Digital insurer Getsafe looks back on a very successful 2021. Getsafe’s customer base grew to over 300,000 active customers. In parallel, Getsafe applied for licenses in the markets of France, Italy and Austria in March of this year. In the UK, Getsafe is further expanding its product range to include home insurance.
For Getsafe, 2021 was marked by a large Series B financing and obtaining an insurance license. With 300,000 customers, Getsafe is consolidating its position as Europe’s leading neo-insurer. Christian Wiens, (pictured below) CEO and founder of Getsafe, says: “Last year was a turning point. We have proven the robustness of the business model and are growing faster than expected both at home and abroad. In 2022, we will further accelerate this growth.”
In 2021, Getsafe also invested in its technology and introduced new functionalities. Since last year, for example, customers are able to track the precise status of their claim in real time. The self-service strategy has struck a chord: more than a third of Getsafe’s customers use the app every month – more than any other insurer in Germany. At the same time, Getsafe can offer its customers a high level of service at a comparatively low price: More than 90 percent of all interactions are automated and carried out without any human intervention.
The neo-insurer has set itself the goal of being the contact point for all people looking for a fully digital solution for insurance. Getsafe’s first few years were therefore mainly focused on creating the technological infrastructure needed to achieve this: all steps of the value chain – from the offer to the conclusion of the contract to the settlement of claims or cancellation – are handled in real time via the website or mobile app. Wiens explains: “From day one, our insurer started with a purely digital claims centre. This allows us to process claims faster than is usual in the market – we settle 90 per cent of claims in less than five days.”
Boosted by strong growth in Germany and the UK, Getsafe notified the German regulator BaFin in March 2022 that it would expand its operations to markets in France, Italy and Austria. “As we look ahead, our internationalisation strategy is to continue deepening our footprint in core European markets,” says Christian Wiens and continues: “Thanks to our platform, we are able to enter a new market within months.” Getsafe currently employs 170 people at its headquarters in Heidelberg and two offices in London and Berlin.
Getsafe is also expanding its product range in the UK. The company is launching home insurance in April. In Germany, Getsafe took the long-planned step into life insurance earlier this year. Together with partners, the company offers products in the area of disability and pension insurance and plans to add health solutions to its range later this year. “The demand for life insurance from Getsafe customers has really exploded since the launch in January. This makes us confident that we can build a strong digital life and health insurer in Europe,” Wiens says.
The pandemic has accelerated the adoption of digital insurance solutions. In view of current geopolitical and economic uncertainties, social security has become more relevant for many. When looking at the Millennial generation, there is an additional peculiarity: They have realised that they need to provide for their old age themselves and cannot only rely on state pensions. At the same time, the financial crisis and scandals like the Wirecard affair have damaged their trust in banks and traditional insurers.
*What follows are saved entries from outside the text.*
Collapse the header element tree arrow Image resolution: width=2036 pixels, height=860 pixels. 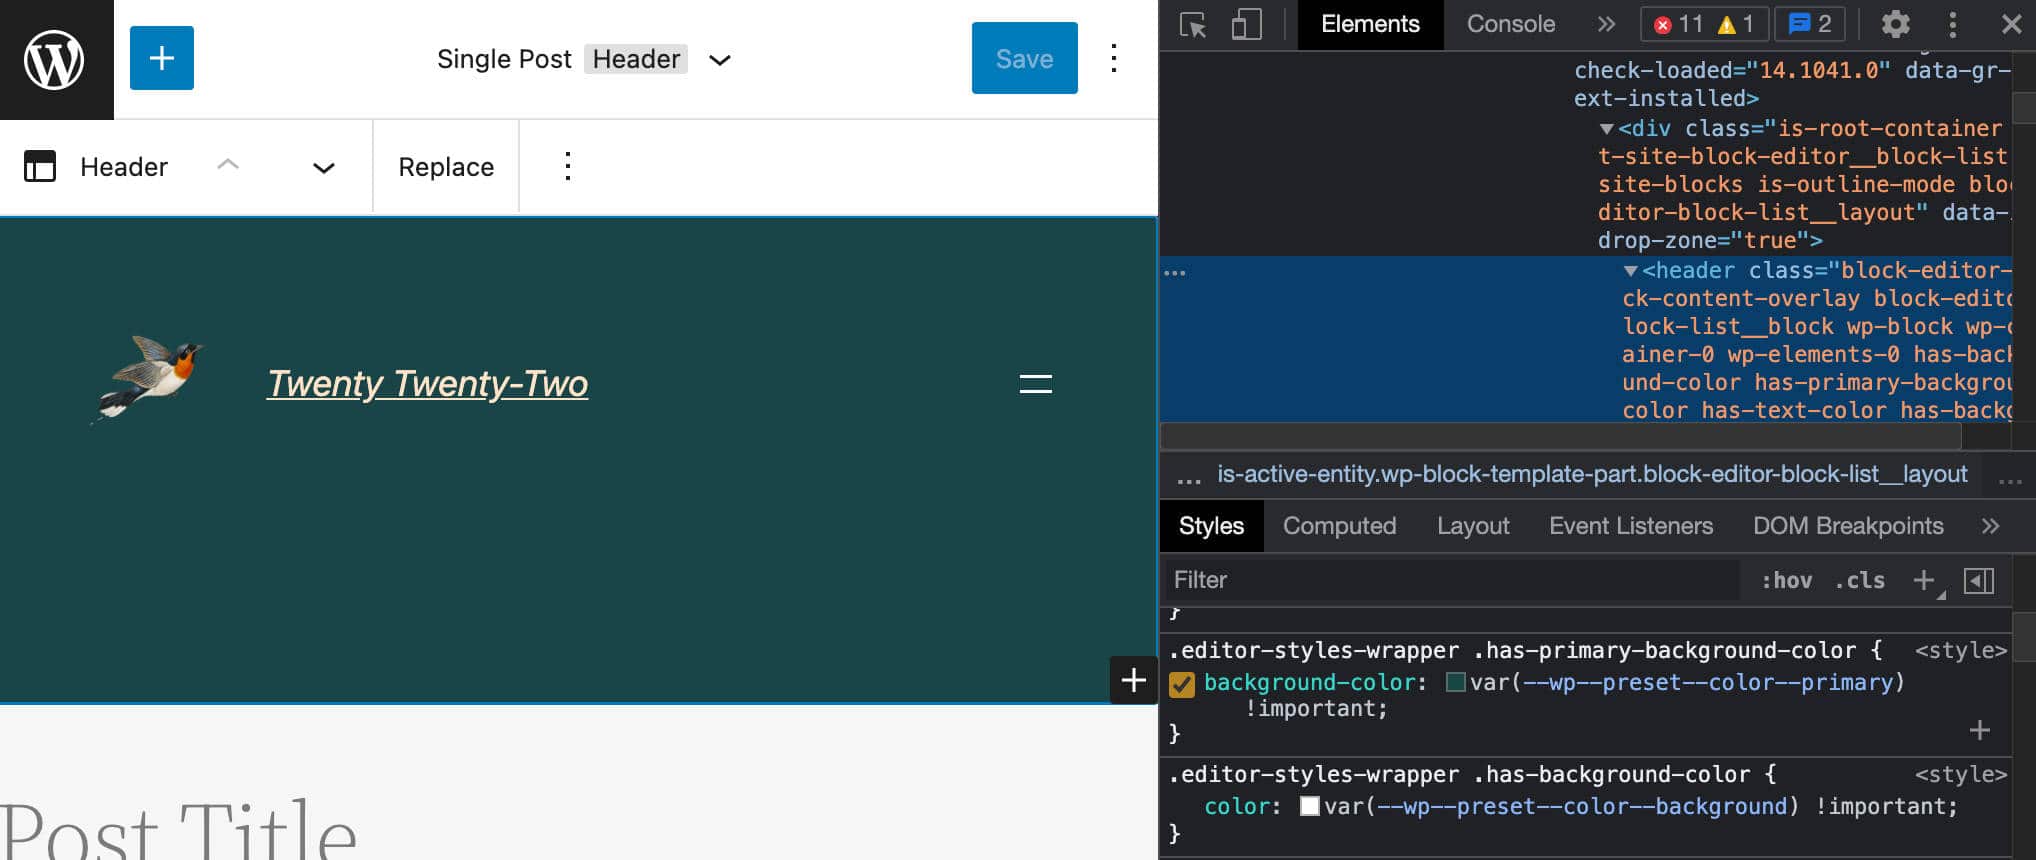(1630, 271)
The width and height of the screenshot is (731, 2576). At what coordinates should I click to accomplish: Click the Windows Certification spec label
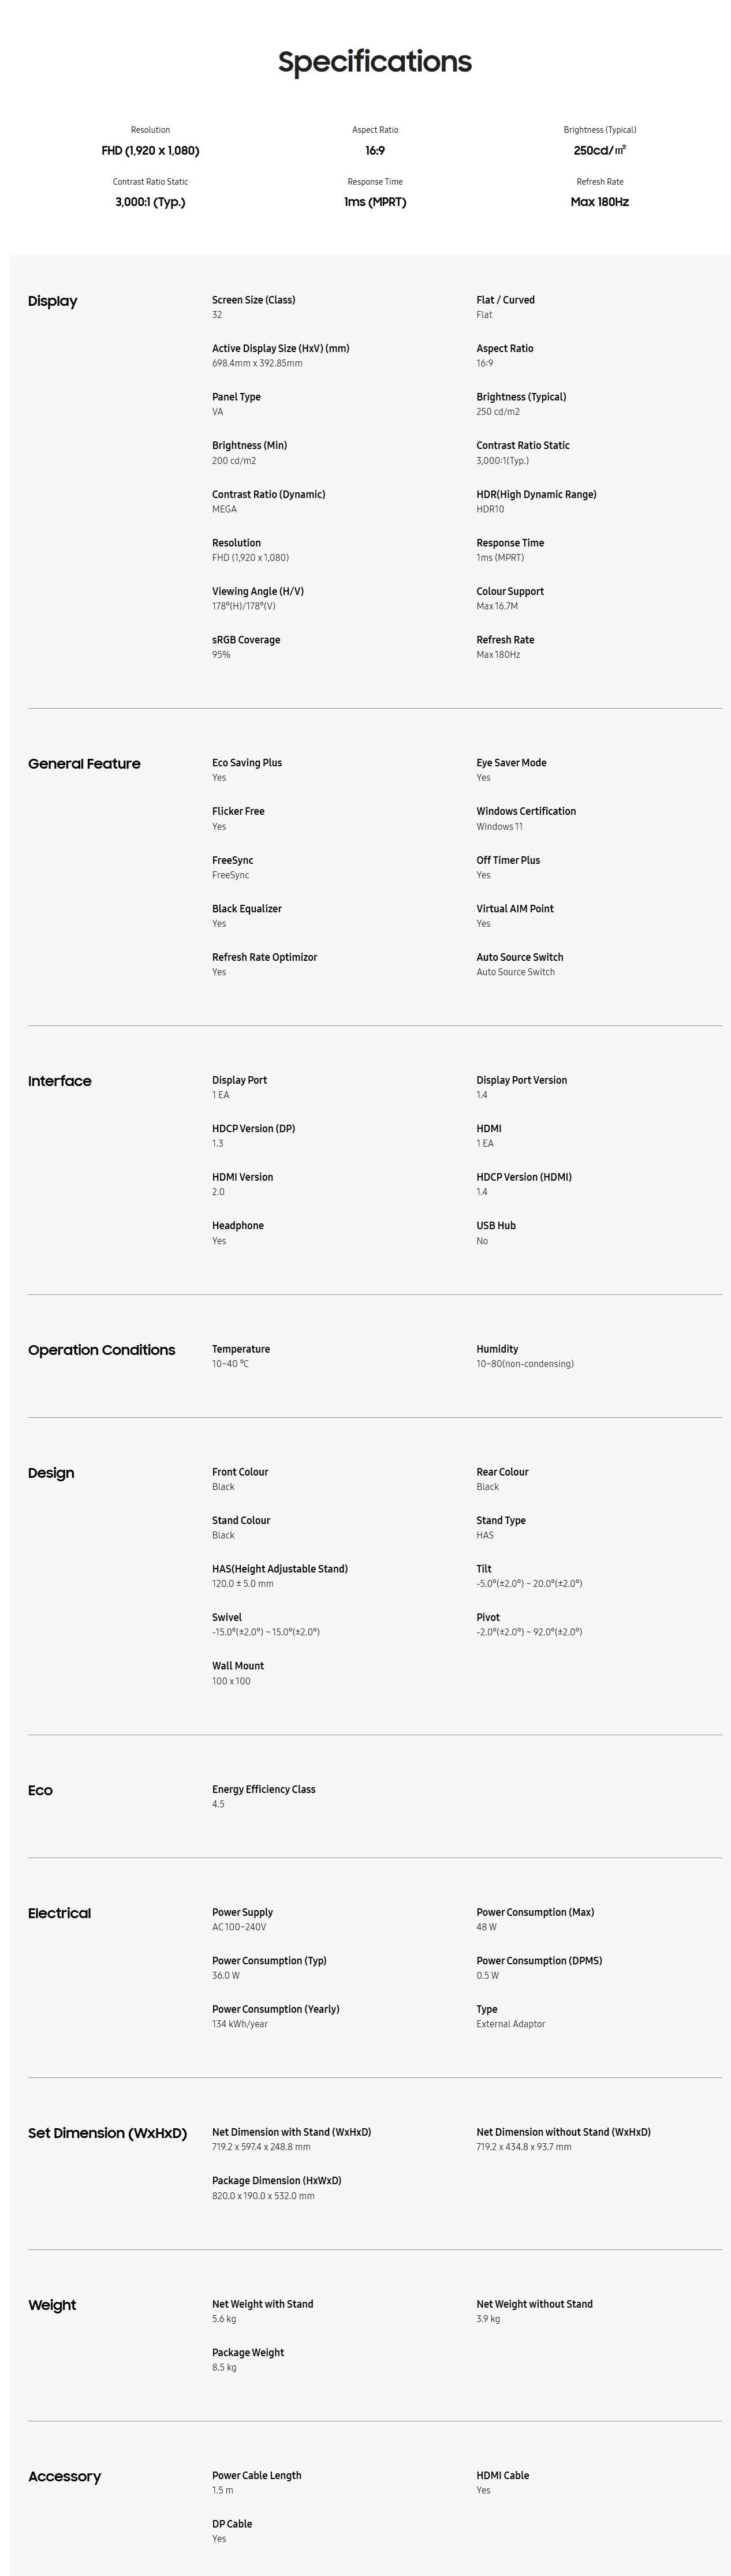[526, 811]
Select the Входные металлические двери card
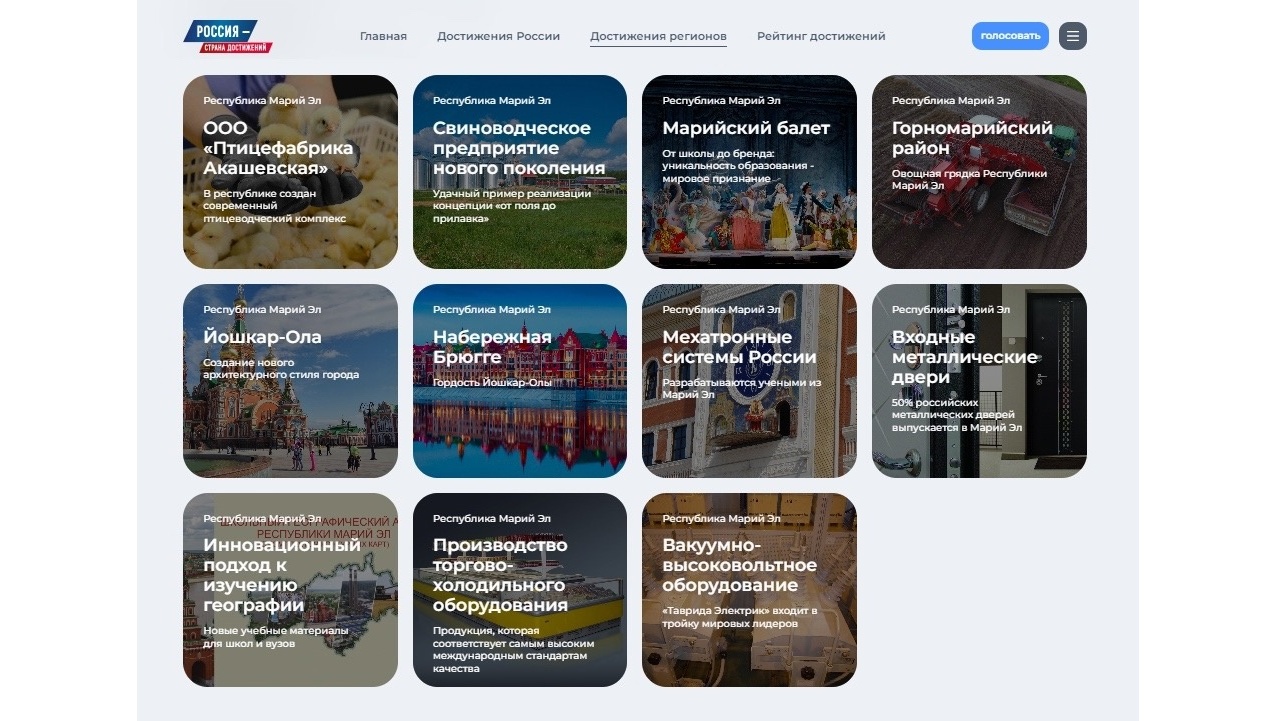 [x=979, y=381]
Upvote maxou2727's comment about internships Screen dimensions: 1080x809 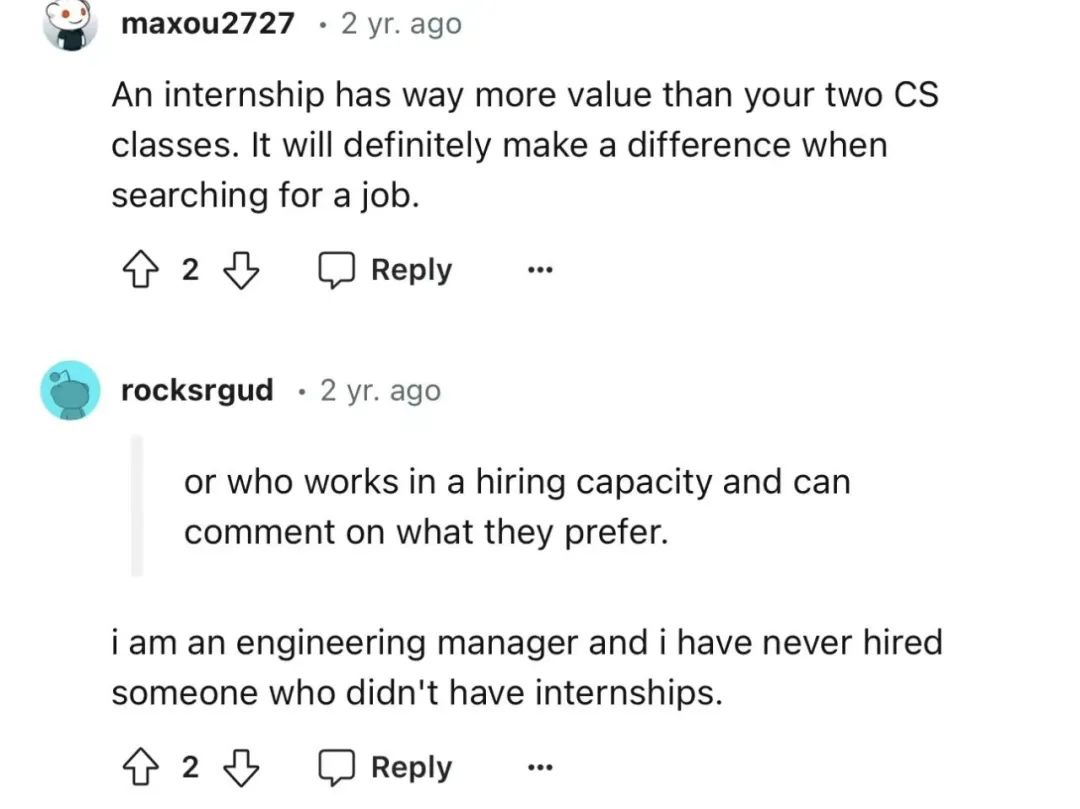[x=140, y=270]
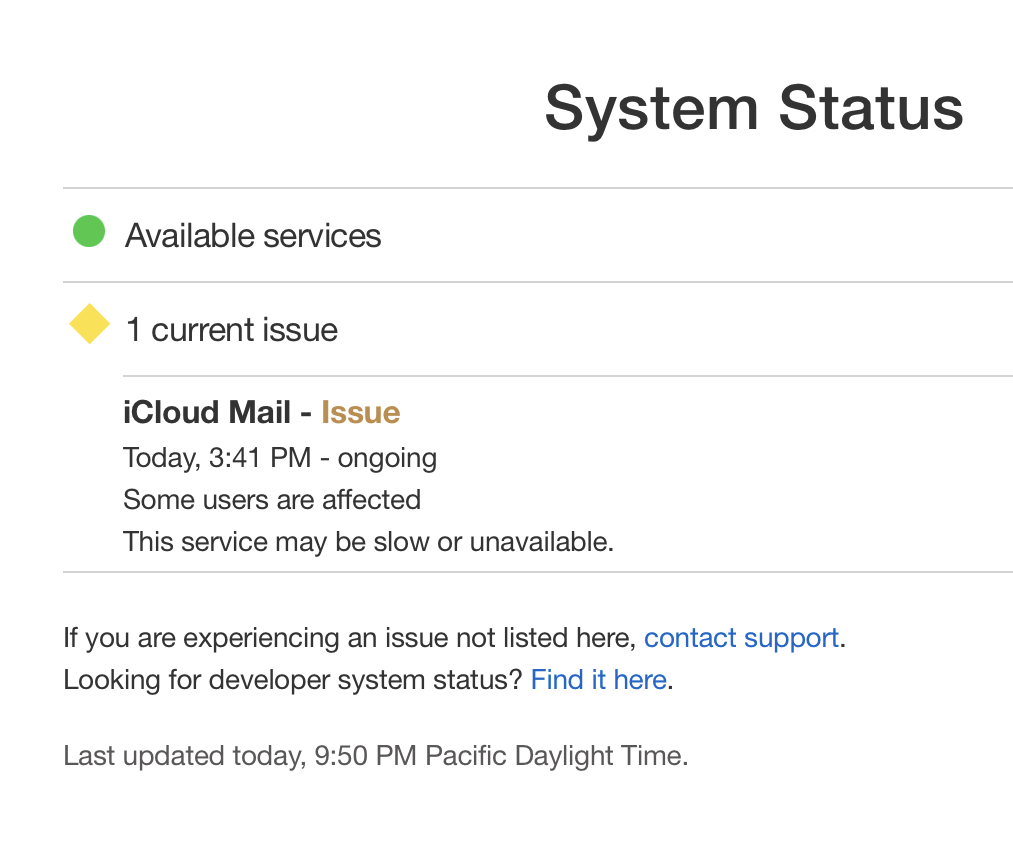Image resolution: width=1013 pixels, height=842 pixels.
Task: Click the yellow diamond current issue icon
Action: point(89,324)
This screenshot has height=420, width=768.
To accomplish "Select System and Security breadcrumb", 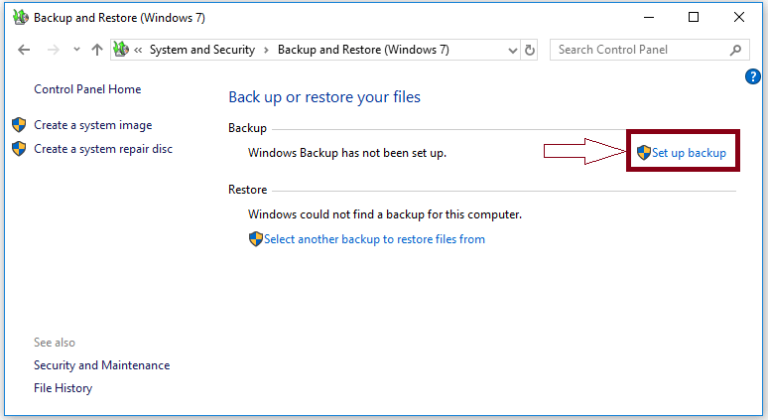I will click(x=202, y=49).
Christian Wiens explains: “Digital-savvy target groups are used to doing everything via smartphone – this includes banking as well as investments and financial security. Neo-brokers focus on mobile, transparent solutions to help customers participate in economic growth; neo-banks enable mobile financial services; and neo-insurers target people who also want to take out and manage insurance and pension products via their smartphone. Together, neo-banks, neo-brokers and neo-insurers have stepped up to ensure that generations Y and Z do not fall through the cracks.”